Tasks to perform:
[1] Name each type of bias that the review excerpt rates across the included studies.
[2] Reproduce a section of the review excerpt. Begin at the words "The search yielded" and stop after the words "supplementary appendix 2.".

Source document:
============

The search yielded 1722 titles and abstracts for screening. Sixty-five full texts were screened and 51 were excluded. There were 14 papers in the final analyses. An overview of the study identification process is provided in figure 1. Characteristics of the included studies are presented in table 1. The number of studies excluded along with reasons is provided in online supplementary appendix 2.
Risk of bias
Online supplementary appendix 3 contains the results of risk of bias assessment using the Cochrane Risk of Bias Tool. Agreement between raters occurred on 54 out of 70 items, where κ=0.65, which represents moderate agreement.29 Following discussion, consensus was obtained for all items. Overall results for the risk of bias assessment are mentioned in table 1. Three studies had a high risk of bias,30–32 seven studies had a moderate risk of bias7 33–38 and four studies had a low risk of bias.8 39–41 In the included studies, the overall risk of performance bias (blinding of participants and personnel) and detection bias (blinding of outcome assessors) was high (high in ≥nine studies); the risk of attrition bias (incomplete outcome data) and the risk of selection bias (random sequence generation and allocation concealment) was moderate (high in six to eight studies) and the risk of reporting bias (selective reporting of outcomes) was low (high in <six studies).
The 14 included studies contained 542 patients (283 men, 259 women) with sample sizes of the physiotherapist-led intervention groups ranging from 8 patients38 to 177 patients.7 Ten studies were of RCT design. Mean participant age ranged from 27 to 38 years, while the mean body mass index (BMI) ranged from 24.1 to 27.5 kg/m2. Ten studies included participants based on a diagnosis of FAI syndrome,8 10 30 31 33–35 37 38 40 41 with the remaining four studies including subjects based on a diagnosis of hip pain.30 32 36 39 Methods used for diagnostic inclusion criteria comprised surgical findings,28 clinical examination results8 10 14 30–32 35–41 and radiological findings.31 35 37 38 40 41 Two studies did not specify how FAI syndrome was diagnosed for inclusion33 34 (table 1). One study provided information about level of sports/physical activity,41 and no study provided detail about the duration of symptoms.

============

(Saved data entries)
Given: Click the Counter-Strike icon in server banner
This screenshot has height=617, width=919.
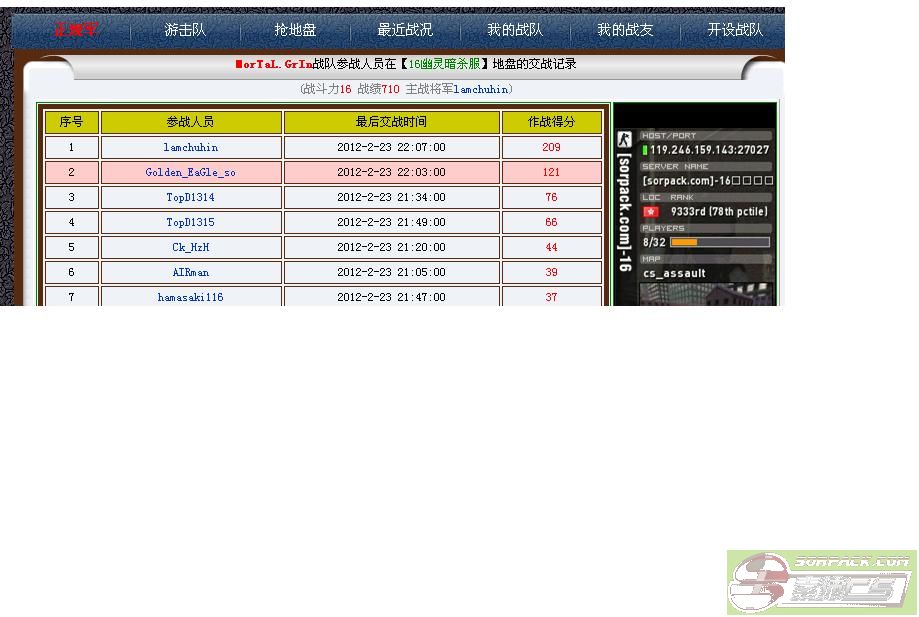Looking at the screenshot, I should 624,140.
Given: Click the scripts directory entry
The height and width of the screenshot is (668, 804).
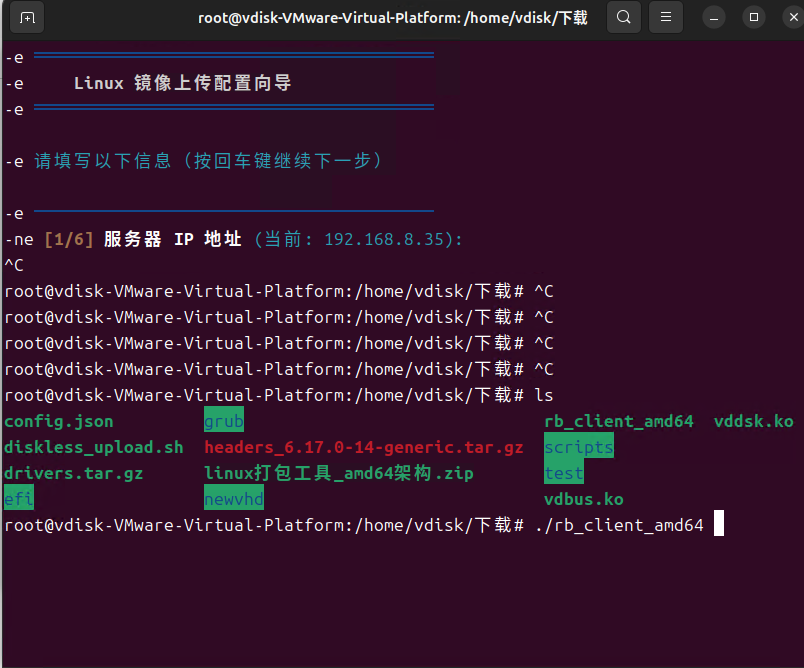Looking at the screenshot, I should point(579,447).
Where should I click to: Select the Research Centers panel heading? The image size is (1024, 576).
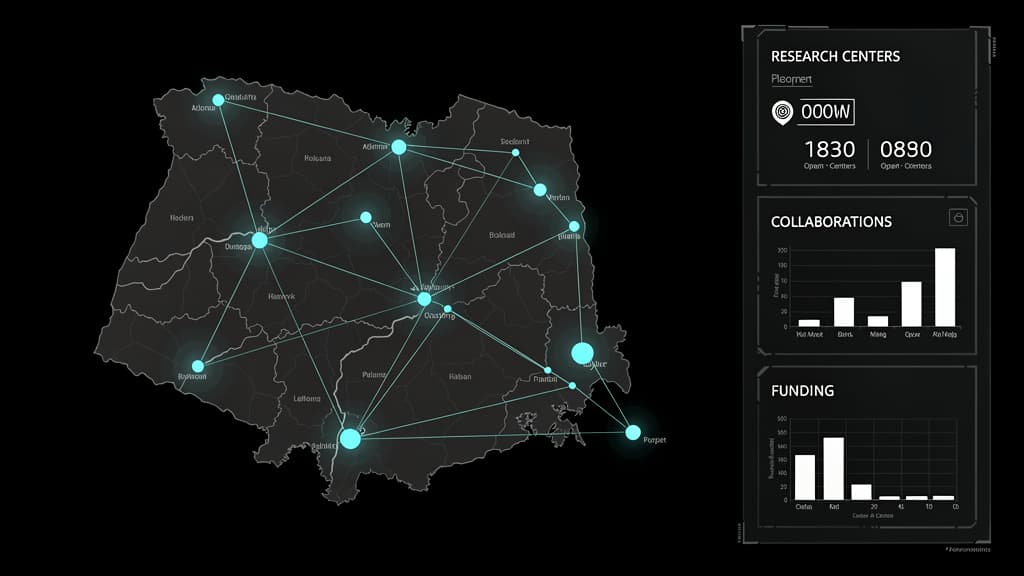pyautogui.click(x=835, y=56)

============

Replies:
[1] Performance bias, detection bias, attrition bias, selection bias, reporting bias

[2]
The search yielded 1722 titles and abstracts for screening. Sixty-five full texts were screened and 51 were excluded. There were 14 papers in the final analyses. An overview of the study identification process is provided in figure 1. Characteristics of the included studies are presented in table 1. The number of studies excluded along with reasons is provided in online supplementary appendix 2.